Grandfather tangled in immigration net
5:00AM Monday May 07, 2007
By Simon Collins
The New Zealand Herald
After his wife died four years ago, Derek Bourner left a life's work behind in Britain and came to live next door to his daughter in the Waikato village of Eureka.
Cows graze on the farm across the road. It takes two minutes to walk from his small lifestyle block through a hedge to see his daughter Pauline Shed, her husband Mark and their two daughters aged 13 and 12.
“If I had written a letter in January 2005 [just before he came to New Zealand] saying where I would love to live,” he said, “it would have been exactly this house I'm sitting in now.”
There's only one thing wrong with the 77-year-old's idyllic existence: New Zealand's immigration laws.

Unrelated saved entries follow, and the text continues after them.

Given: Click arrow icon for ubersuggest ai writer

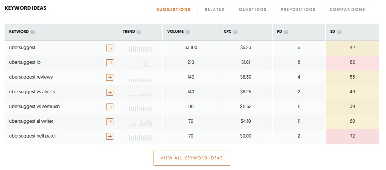Looking at the screenshot, I should [110, 122].
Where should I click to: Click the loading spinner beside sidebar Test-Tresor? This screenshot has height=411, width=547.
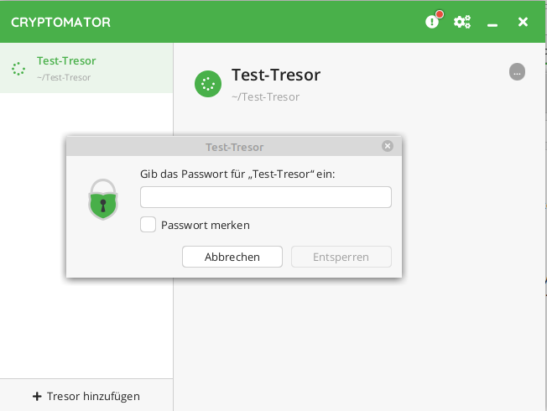coord(18,69)
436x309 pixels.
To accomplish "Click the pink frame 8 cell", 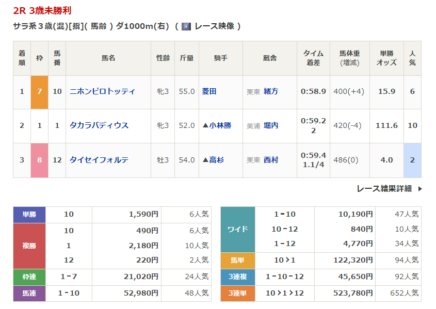I will tap(39, 160).
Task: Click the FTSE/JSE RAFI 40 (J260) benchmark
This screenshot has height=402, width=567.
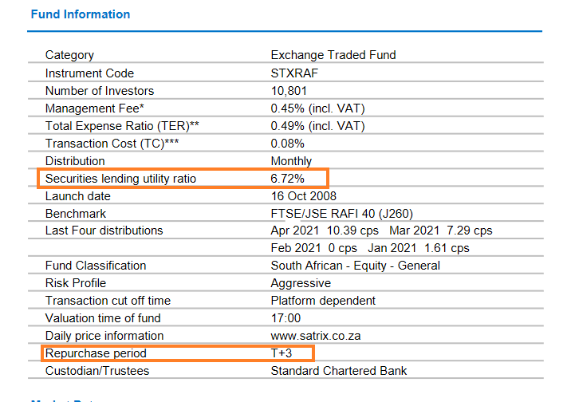Action: coord(342,214)
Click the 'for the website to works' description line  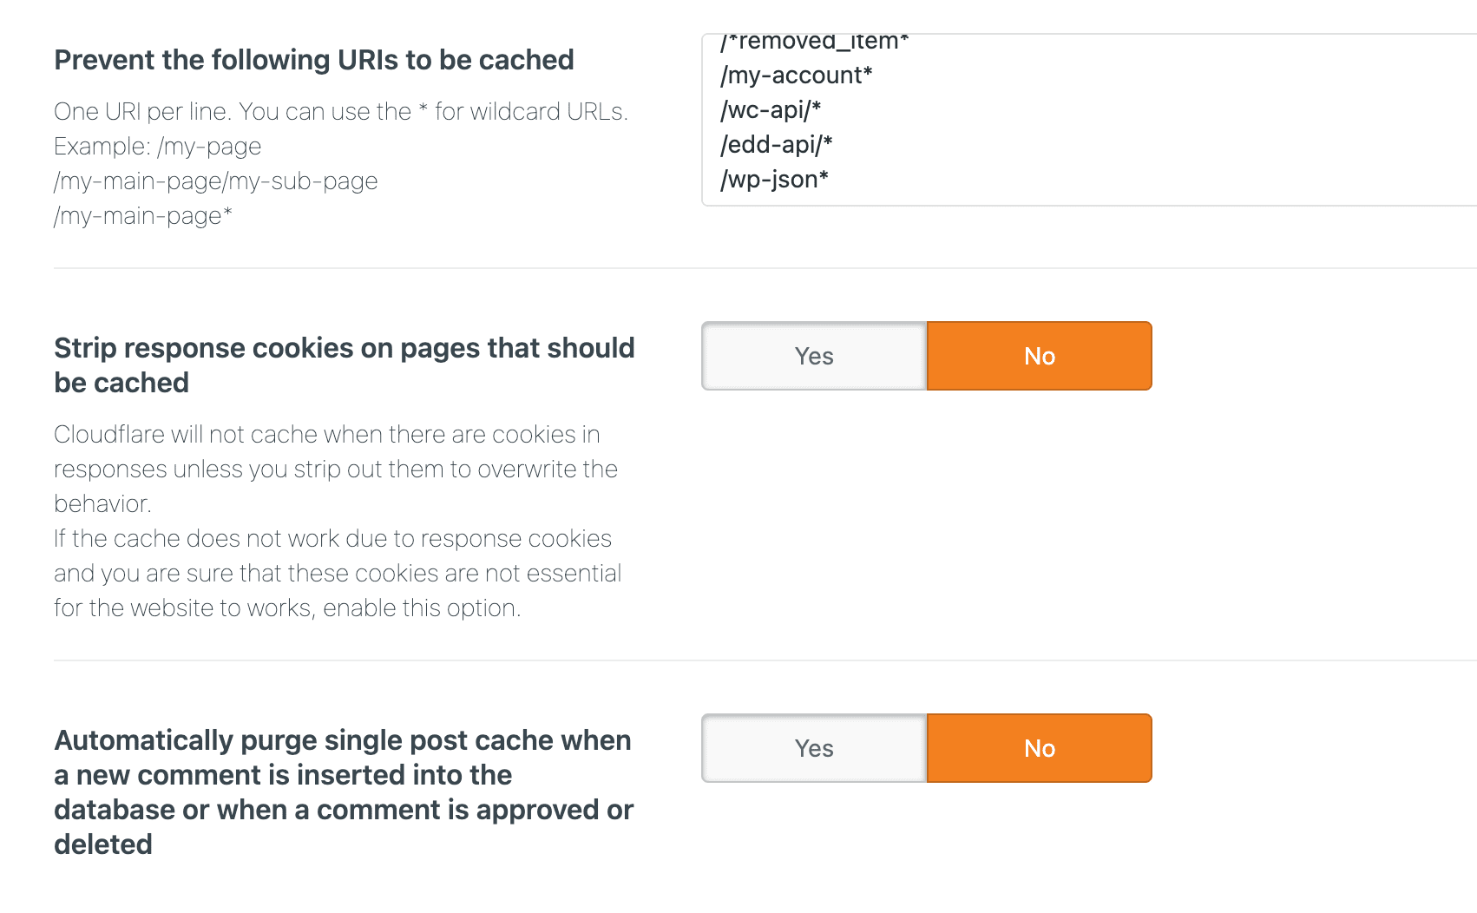tap(287, 608)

Associate Immigration Minister Clayton Cosgrove declined to intervene in the case, meaning Mr Bourner will have to return to Britain. Immigration officials say because he has two daughters in Britain and only one in New Zealand, the family's “centre of gravity” is considered to be Britain.
The fact that Mr Bourner's older sister came to the Waikato in 1946 and his brother in 1950, and that with their descendants and his own daughter's family he now has 53 close relatives in this country, does not count.
The immigration policy states that parents of New Zealand residents will be given residence only if they have “an equal or greater number of adult children living lawfully and permanently in New Zealand than any other single country”.
“This latest appeal – I couldn't believe it,” Mr Bourner said.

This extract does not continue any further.